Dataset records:
* START *
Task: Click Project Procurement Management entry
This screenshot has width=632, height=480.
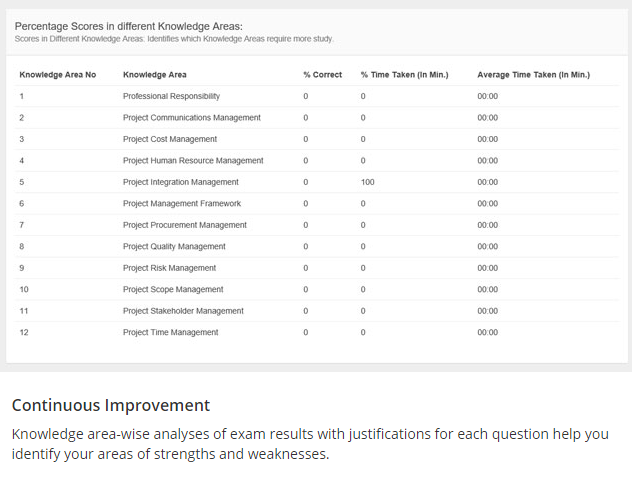Action: click(185, 225)
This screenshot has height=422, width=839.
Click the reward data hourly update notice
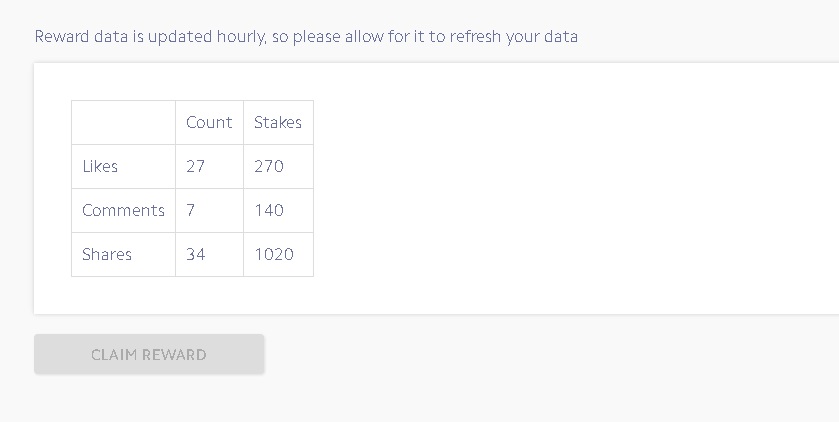point(306,37)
* END *
STATED EXERCISE: Substitute "image" for "screenshot" throughout the entries, and write the lines out again with everything else unchanged and the pictures left out.

OUTPUT OF THE TASK:
Task: Click Project Procurement Management entry
This image has width=632, height=480.
Action: click(185, 225)
This image has height=422, width=839.
Click the reward data hourly update notice
point(306,37)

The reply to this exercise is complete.